Question:\((X\) even\()\)?

(1) \(\frac{X^{3}Z}{Y} + X\) is even

\(\longrightarrow X(\frac{X^{2}Z}{Y} + 1)\) is even

\(\longrightarrow X\) even OR \(\frac{X^{2}Z}{Y} + 1\) even

If \(X\) even then we have a YES, but if \(X\) not even then:

\(\longrightarrow \frac{X^{2}Z}{Y} + 1\) even

\(\longrightarrow \frac{X^{2}Z}{Y}\) odd

\(\longrightarrow \frac{XZ}{Y}\) odd

\(\longrightarrow X odd & \frac{Z}{Y}\) odd

(2) \(XY\) even
\(\longrightarrow (X\) even, \(Y\) odd) or (\(Y\) even, \(X\) odd) or (\(X & Y\) even)

So we have a YES case & a NO case \(\longrightarrow INSUFFICIENT\)

(1&2) Combining

Look at (1) and look at the case \(X odd\).

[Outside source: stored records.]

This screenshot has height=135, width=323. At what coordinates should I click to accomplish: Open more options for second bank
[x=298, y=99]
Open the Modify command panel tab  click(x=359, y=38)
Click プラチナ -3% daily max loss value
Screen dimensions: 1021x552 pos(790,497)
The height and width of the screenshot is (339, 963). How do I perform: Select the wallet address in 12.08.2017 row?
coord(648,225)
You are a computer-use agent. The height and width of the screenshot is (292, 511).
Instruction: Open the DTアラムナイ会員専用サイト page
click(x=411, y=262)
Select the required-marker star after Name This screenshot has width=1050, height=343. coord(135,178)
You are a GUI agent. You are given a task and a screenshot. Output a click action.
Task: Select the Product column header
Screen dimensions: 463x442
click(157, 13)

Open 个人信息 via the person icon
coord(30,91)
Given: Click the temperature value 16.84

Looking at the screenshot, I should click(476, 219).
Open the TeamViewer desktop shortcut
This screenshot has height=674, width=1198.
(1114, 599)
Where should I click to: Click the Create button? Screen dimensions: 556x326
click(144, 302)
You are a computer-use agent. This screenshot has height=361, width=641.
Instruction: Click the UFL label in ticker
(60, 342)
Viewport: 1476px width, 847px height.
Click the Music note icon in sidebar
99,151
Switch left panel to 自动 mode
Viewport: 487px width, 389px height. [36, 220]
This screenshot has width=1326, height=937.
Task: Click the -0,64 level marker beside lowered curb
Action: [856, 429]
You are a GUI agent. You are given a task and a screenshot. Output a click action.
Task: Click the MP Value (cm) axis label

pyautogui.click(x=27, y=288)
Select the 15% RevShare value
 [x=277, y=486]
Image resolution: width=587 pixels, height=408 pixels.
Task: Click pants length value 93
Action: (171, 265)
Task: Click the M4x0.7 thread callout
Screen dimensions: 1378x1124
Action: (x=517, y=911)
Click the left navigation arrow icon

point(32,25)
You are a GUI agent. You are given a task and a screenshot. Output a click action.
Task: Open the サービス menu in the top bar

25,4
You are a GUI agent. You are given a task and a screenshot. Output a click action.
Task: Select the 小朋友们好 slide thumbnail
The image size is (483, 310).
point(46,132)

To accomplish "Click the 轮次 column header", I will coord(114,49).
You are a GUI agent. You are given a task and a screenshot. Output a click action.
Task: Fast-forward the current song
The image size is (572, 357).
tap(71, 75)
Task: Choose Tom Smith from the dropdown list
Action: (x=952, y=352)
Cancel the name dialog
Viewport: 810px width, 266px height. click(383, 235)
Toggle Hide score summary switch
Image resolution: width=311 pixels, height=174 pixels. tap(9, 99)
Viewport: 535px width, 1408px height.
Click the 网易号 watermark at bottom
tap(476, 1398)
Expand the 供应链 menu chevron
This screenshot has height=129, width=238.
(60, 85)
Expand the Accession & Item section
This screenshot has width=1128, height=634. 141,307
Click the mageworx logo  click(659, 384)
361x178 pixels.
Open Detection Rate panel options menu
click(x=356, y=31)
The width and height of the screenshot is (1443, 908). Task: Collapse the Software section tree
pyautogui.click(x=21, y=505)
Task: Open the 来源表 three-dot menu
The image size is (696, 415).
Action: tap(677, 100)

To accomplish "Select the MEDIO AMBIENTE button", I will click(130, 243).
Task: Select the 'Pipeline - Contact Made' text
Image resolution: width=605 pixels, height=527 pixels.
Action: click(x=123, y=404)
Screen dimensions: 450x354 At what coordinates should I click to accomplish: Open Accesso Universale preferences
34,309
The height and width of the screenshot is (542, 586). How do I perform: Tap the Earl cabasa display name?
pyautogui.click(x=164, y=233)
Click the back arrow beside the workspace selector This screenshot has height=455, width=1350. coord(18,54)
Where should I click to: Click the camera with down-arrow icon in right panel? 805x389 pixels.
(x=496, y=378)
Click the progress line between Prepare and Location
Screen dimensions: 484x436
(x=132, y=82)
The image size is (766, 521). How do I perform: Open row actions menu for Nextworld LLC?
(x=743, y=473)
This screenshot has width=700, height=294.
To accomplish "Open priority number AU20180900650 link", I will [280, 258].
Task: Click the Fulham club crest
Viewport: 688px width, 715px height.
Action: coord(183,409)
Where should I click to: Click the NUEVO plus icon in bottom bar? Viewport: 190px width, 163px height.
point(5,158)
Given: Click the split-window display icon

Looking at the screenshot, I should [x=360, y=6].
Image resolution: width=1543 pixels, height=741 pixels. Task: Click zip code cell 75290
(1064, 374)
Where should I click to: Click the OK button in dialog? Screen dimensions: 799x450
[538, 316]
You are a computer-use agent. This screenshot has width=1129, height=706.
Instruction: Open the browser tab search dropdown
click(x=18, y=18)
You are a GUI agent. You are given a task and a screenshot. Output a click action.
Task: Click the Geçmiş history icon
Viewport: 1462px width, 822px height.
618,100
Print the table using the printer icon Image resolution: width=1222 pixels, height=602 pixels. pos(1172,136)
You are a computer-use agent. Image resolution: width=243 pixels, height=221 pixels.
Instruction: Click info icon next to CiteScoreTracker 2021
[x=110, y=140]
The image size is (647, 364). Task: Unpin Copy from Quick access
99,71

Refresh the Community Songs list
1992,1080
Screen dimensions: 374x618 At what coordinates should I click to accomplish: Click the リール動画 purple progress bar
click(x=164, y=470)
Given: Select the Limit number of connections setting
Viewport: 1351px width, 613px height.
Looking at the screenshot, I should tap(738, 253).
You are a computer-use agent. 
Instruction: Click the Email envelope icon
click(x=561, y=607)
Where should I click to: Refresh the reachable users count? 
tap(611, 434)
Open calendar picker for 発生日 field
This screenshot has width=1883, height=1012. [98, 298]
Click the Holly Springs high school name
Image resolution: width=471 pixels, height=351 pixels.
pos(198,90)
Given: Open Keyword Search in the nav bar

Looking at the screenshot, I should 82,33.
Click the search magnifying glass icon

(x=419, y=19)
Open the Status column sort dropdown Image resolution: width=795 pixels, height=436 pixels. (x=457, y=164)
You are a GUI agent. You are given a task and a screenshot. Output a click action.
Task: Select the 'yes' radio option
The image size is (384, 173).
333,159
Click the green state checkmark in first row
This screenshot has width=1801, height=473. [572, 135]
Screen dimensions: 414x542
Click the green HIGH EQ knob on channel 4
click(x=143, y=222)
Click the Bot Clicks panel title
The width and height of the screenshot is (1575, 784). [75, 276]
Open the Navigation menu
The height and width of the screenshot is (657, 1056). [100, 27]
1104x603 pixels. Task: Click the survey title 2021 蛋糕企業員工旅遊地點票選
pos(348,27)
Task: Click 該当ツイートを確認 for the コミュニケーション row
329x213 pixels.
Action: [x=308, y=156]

From (2) we know that \(Y even\). But (1) can still be true because \(Z=MY\) where \(M odd\) and \(Y even\), and everything holds.

NO case (X odd)
ie \(X=1\), \(Y=2\), \(Z=6\).
\(XY = 2\) (even-- 2 is satsified)
\(\frac{X^{3}Z}{Y} + X = \frac{1^{3}6}{2} + 1 = \frac{6}{2} + 1 = 3 + 1 = 4\) (even)

YES case (X even)
ie \(X=2\), \(Y=2\), \(Z=6\).
\(XY = 4\) (even-- 2 is satsified)
\(\frac{X^{3}Z}{Y} + X = \frac{2^{3}6}{2} + 2 = \frac{48}{2} + 2 = 24 + 2 = 26\) (even)

YES & NO\(\longrightarrow INSUFFICIENT\)


\(\longrightarrow INSUFFICIENT\)

Final Answer, \(E\).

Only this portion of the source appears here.